SPF 15 reduces it by 99%.

Do darker skinned people need more sun than lighter skinned to produce vitamin D?
Yes. In studies, darker skinned subjects “couldn’t budge” their serum D levels until they had 5 to 10 times as much sun exposure as caucasians. [Tables in Dr. Holick’s book – The UV Advantage – help people in different parts of the world with five skin types to determine how much unprotected sun exposure to get.

What amount of sun exposure creates "toxic" levels of vitamin D?
This can’t happen, as the body automatically switches off vitamin D conversion when supply reaches a certain level.

Does ability to make vitamin D decline with age?
It takes longer to make sufficient D as we age. One of Dr. Holick’s studies, published in the Lancet, found for example that a 70-year-old would make 75% less than a 20-year-old with the same sunlight exposure time.

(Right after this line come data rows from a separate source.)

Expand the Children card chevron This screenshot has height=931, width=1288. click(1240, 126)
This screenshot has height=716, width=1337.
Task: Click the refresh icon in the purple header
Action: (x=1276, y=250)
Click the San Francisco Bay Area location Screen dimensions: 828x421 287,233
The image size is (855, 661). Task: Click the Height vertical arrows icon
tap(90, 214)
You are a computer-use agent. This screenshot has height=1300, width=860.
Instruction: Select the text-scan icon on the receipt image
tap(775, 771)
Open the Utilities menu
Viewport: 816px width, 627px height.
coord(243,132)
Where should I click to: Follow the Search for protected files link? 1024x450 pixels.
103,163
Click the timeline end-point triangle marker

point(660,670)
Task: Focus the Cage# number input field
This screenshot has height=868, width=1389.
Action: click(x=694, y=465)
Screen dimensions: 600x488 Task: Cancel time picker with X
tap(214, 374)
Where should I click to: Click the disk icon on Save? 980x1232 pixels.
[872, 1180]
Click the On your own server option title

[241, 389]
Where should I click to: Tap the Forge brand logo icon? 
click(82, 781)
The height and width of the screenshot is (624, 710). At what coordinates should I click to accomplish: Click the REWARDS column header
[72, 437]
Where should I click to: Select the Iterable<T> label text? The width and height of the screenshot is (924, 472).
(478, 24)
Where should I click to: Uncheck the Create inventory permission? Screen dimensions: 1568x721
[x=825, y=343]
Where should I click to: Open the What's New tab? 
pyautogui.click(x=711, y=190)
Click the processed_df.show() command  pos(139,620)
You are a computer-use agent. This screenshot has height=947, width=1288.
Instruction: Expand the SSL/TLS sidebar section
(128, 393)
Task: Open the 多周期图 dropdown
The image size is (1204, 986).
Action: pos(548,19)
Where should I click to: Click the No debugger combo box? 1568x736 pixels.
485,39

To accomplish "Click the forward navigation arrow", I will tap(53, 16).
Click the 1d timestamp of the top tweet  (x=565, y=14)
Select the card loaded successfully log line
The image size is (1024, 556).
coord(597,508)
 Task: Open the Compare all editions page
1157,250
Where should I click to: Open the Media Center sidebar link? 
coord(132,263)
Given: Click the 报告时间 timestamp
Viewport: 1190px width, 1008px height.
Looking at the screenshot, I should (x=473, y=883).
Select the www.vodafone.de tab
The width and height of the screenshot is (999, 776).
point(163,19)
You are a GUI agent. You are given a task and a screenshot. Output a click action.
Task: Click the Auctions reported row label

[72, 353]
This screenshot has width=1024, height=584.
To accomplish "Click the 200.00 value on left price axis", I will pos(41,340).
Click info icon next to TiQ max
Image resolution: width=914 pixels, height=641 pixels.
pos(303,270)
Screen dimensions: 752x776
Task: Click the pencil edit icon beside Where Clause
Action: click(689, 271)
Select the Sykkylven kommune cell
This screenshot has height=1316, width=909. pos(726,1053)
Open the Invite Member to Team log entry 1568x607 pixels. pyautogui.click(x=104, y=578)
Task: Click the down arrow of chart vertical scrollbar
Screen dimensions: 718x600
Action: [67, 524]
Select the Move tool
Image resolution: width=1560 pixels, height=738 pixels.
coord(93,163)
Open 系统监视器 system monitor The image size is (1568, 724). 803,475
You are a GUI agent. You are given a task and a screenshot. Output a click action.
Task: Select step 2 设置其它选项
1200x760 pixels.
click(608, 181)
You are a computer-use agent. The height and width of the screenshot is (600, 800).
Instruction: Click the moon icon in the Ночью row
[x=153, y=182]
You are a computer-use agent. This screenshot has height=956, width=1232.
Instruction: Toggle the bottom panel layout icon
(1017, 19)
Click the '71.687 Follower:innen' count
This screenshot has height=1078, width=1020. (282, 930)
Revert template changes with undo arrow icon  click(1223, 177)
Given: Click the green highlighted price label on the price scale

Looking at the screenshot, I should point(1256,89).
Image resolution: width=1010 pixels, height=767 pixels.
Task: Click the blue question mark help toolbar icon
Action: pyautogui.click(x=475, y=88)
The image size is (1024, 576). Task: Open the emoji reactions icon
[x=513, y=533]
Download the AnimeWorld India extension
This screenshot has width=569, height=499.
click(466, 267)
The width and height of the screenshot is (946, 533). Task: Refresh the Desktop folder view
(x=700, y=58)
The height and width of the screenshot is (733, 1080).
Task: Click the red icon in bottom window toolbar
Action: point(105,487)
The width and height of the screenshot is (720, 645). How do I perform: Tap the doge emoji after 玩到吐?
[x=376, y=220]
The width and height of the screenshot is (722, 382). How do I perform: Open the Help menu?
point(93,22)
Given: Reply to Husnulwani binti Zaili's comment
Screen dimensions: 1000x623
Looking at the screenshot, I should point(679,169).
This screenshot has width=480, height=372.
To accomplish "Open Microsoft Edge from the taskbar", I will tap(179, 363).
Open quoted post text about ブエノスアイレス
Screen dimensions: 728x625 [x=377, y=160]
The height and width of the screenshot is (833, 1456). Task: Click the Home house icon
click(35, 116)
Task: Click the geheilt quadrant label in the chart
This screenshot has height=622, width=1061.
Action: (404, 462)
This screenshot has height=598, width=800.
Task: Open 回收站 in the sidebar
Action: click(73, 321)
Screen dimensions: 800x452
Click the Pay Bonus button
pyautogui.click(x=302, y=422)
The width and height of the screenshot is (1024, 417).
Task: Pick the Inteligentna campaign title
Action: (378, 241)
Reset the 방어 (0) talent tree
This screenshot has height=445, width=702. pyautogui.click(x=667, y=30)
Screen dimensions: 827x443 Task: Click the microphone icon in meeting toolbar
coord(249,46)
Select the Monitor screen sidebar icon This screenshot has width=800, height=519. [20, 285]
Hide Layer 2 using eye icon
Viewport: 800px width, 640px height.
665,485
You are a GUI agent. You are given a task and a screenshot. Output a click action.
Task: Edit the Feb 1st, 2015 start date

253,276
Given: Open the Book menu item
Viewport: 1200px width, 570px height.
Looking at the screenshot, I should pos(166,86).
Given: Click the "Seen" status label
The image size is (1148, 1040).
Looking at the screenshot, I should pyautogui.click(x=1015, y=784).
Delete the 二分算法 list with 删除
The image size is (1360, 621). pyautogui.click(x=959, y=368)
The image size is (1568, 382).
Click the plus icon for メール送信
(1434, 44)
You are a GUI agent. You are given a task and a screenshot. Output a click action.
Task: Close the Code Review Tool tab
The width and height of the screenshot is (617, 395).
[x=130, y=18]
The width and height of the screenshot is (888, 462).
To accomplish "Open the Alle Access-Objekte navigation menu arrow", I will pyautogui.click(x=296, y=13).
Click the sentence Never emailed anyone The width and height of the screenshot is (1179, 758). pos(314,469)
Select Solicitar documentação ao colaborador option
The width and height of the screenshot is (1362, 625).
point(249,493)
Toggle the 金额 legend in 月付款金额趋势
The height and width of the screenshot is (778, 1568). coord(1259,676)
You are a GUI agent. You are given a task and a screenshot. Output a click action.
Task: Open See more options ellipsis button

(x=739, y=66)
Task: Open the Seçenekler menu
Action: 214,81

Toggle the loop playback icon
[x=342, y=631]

So the older person would likely benefit from increasing sun exposure from 15 minutes to 30 minutes.

Are obese people more likely to be deficient?
A study of normal weight vs. obese subjects with the same amount of UV exposure found vitamin D levels averaged 55% lower in the obese group.

Does taking supplemental calcium and vitamin D work to counter osteoporosis and osteomalacia?
Yes it does.

Note: This information has not been evaluated by the FDA. It is generic and is not meant to prevent, diagnose, treat or cure any illness, condition, or disease. It is very important that you make no change in your healthcare plan or health support regimen without researching and discussing it in collaboration with your professional healthcare team.